#### The problem
After locating the line that contains "The height and", transcribe exactly that line and each one after it until the data ends, skipping pictures.

================================

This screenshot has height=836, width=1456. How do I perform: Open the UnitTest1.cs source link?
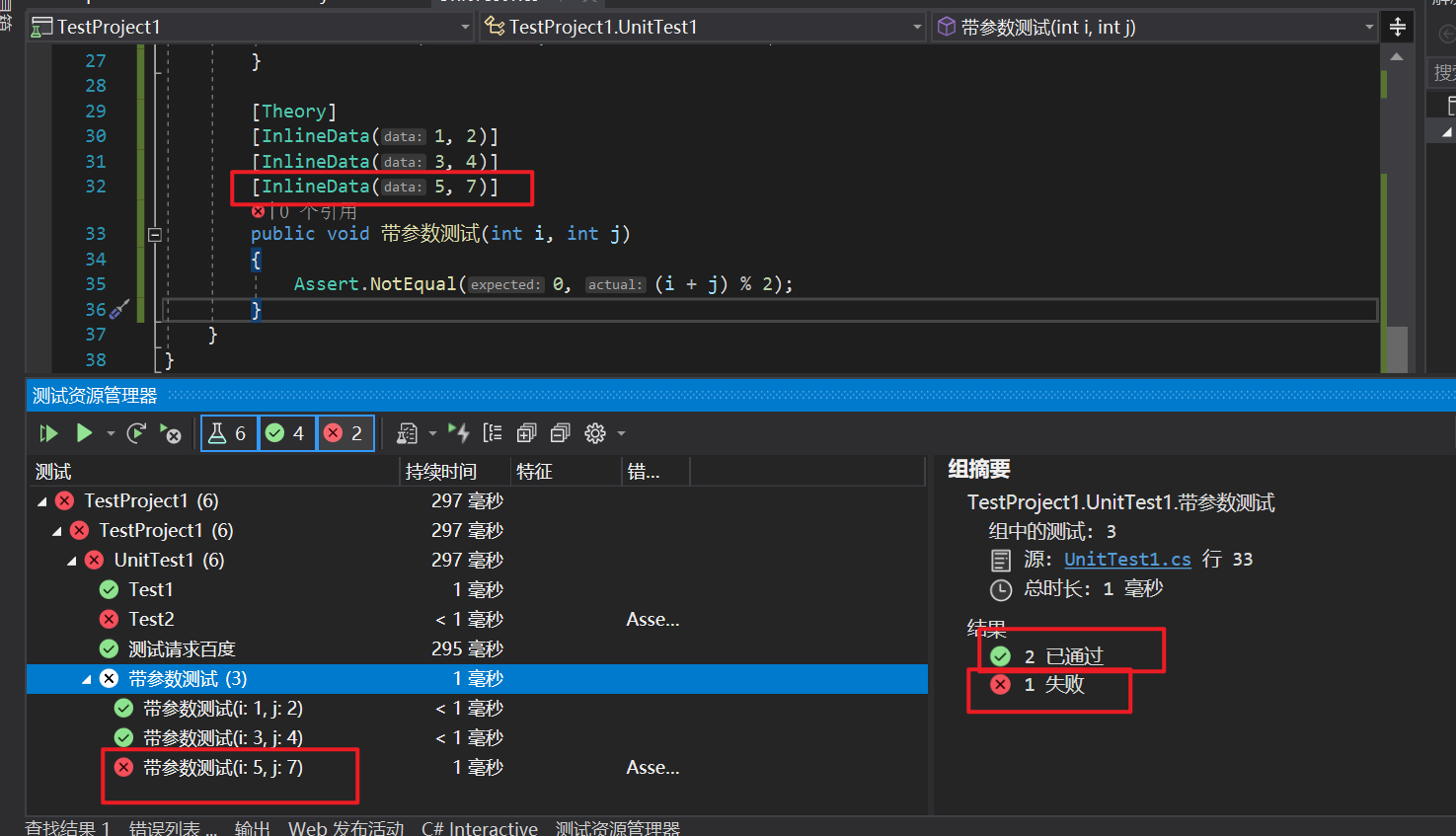(1127, 560)
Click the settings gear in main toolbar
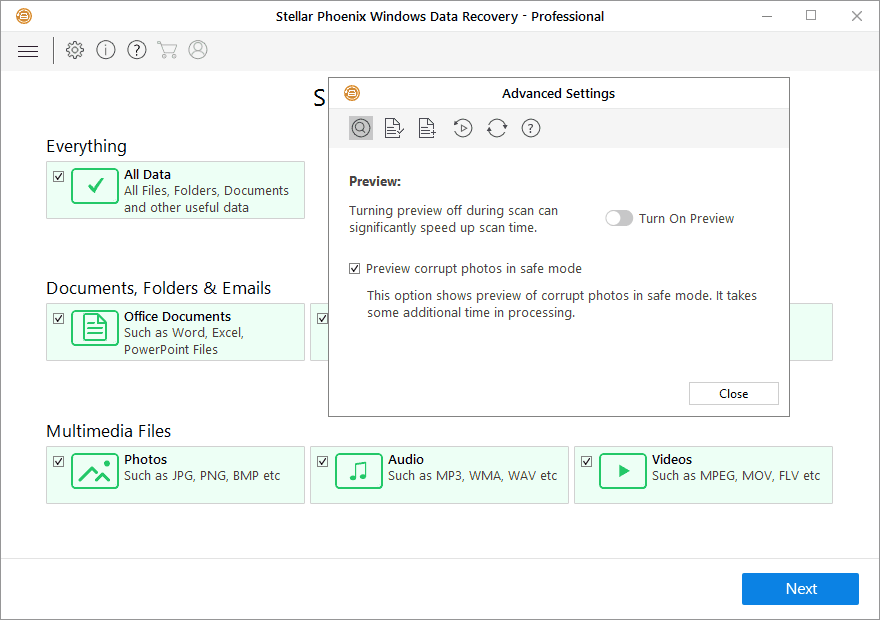 [x=75, y=50]
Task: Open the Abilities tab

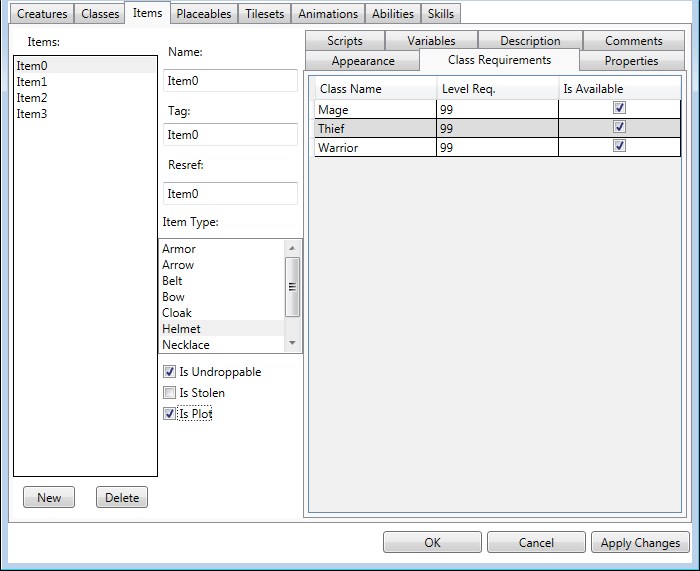Action: [392, 14]
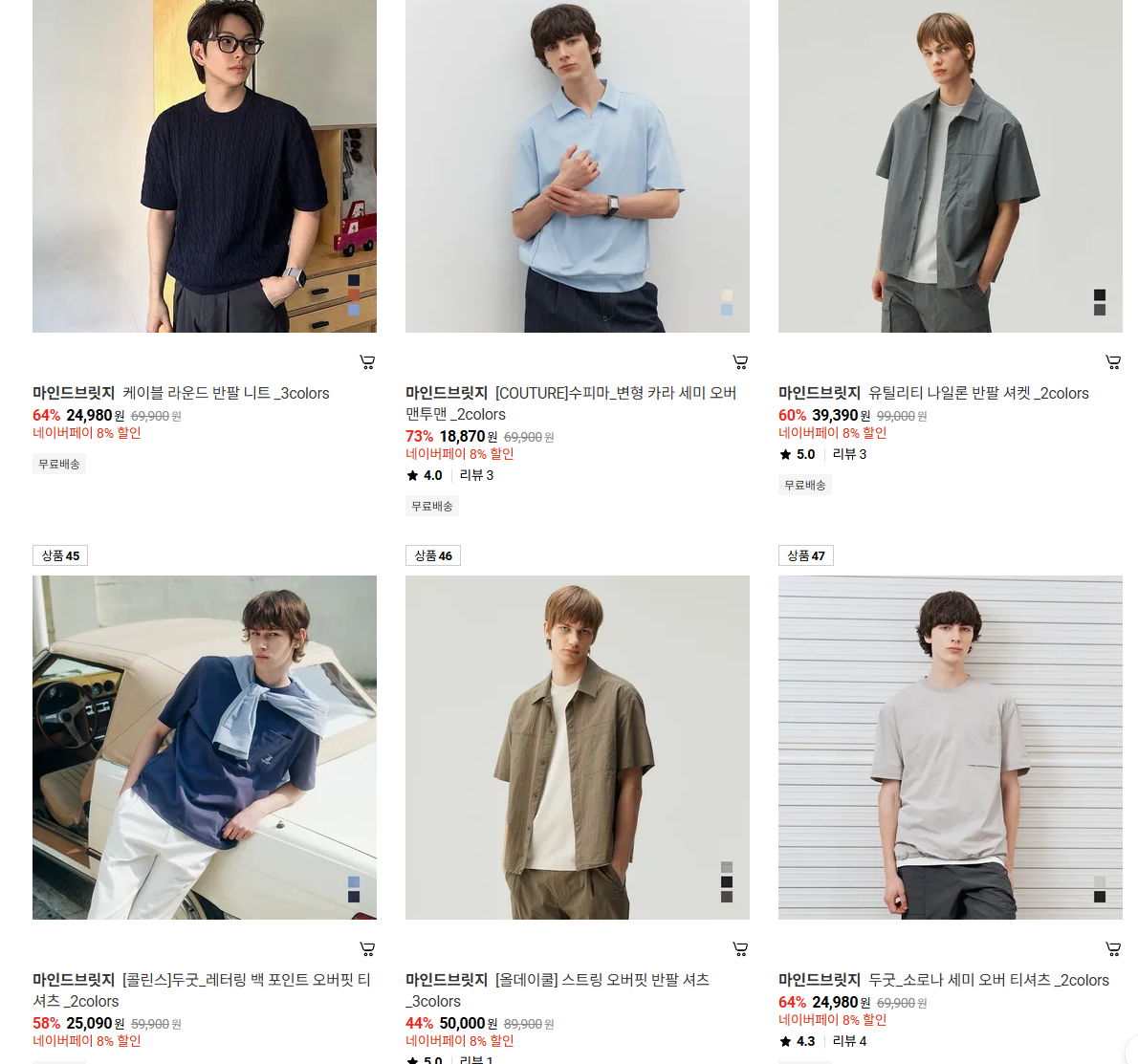
Task: Select navy color swatch on cable knit photo
Action: (354, 280)
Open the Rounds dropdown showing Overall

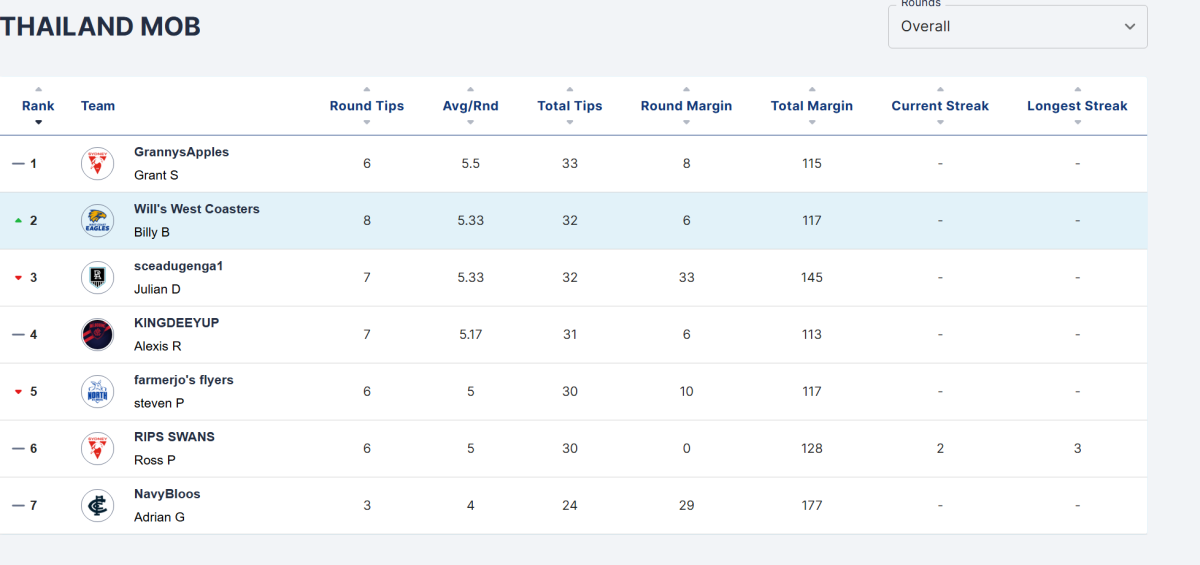(1018, 26)
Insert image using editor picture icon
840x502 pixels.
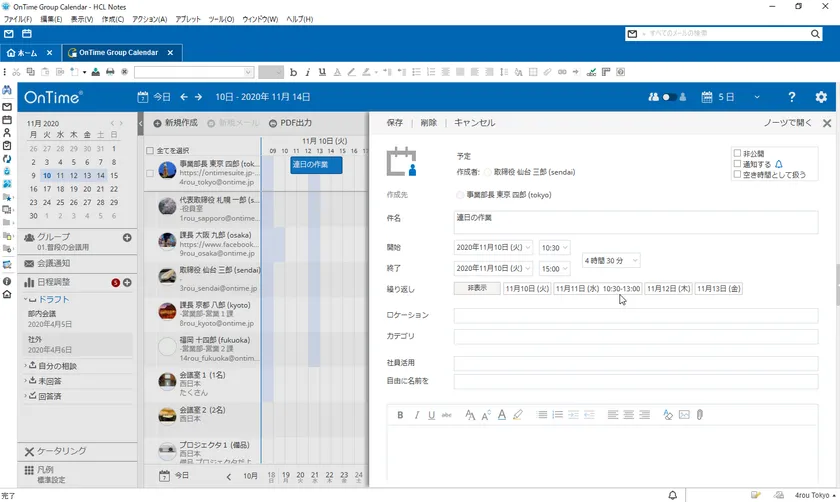(x=684, y=415)
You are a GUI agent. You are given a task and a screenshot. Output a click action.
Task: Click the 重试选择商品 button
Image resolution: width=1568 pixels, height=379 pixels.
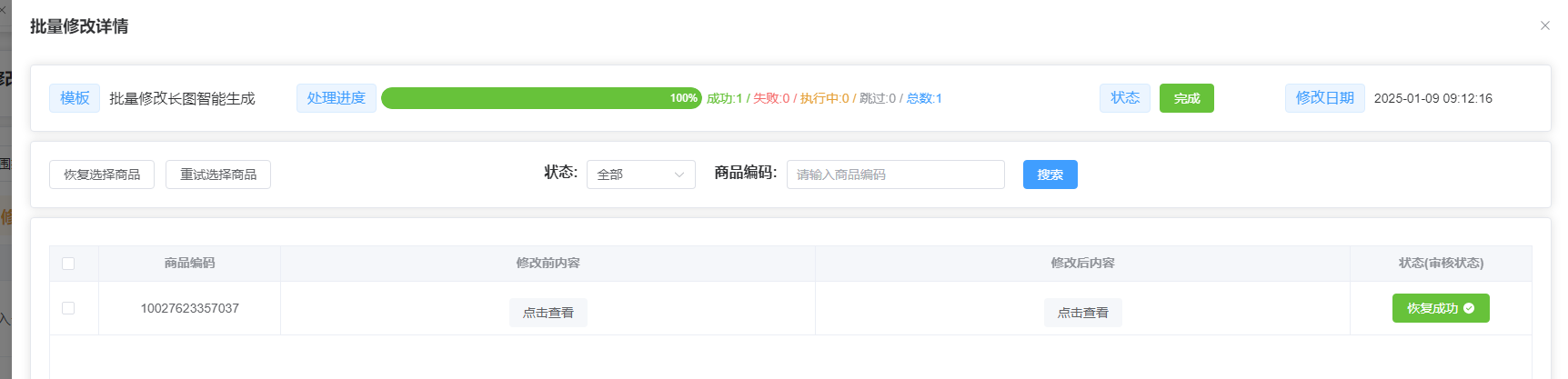218,175
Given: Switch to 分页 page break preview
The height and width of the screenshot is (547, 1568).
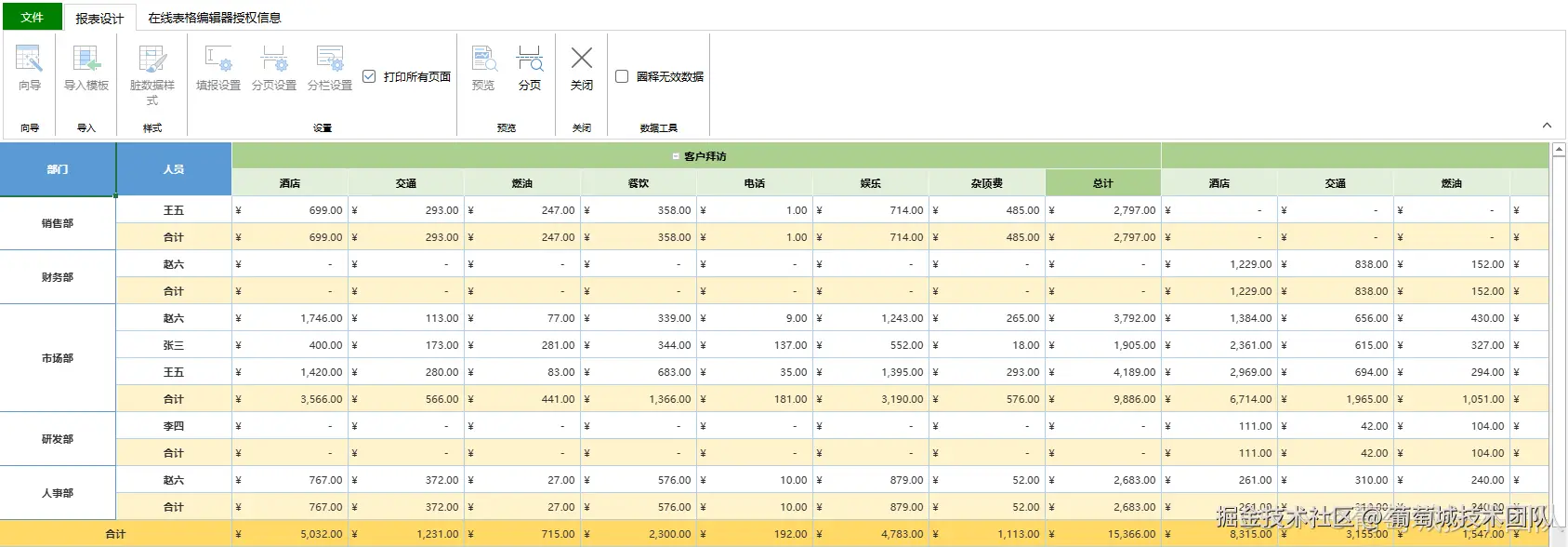Looking at the screenshot, I should (x=530, y=68).
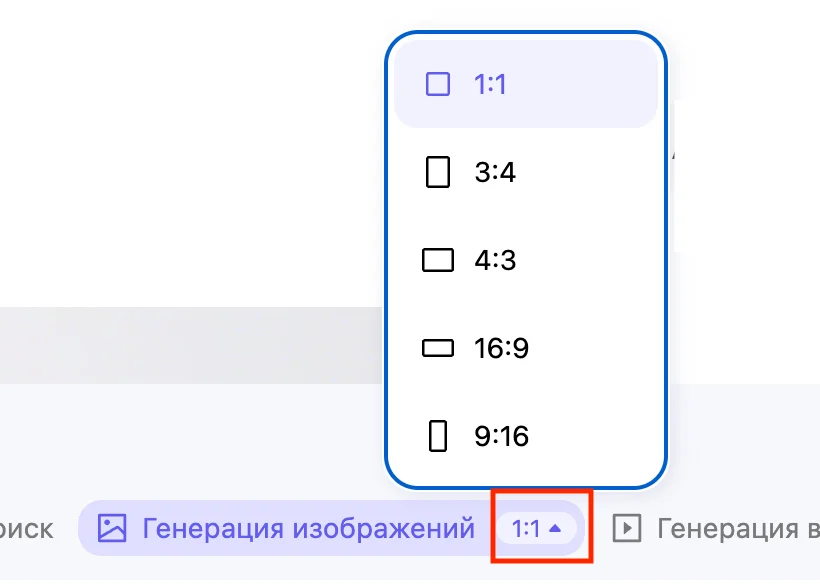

================================

#### Solution to this task
The height and width of the screenshot is (547, 1568).
Looking at the screenshot, I should (x=530, y=68).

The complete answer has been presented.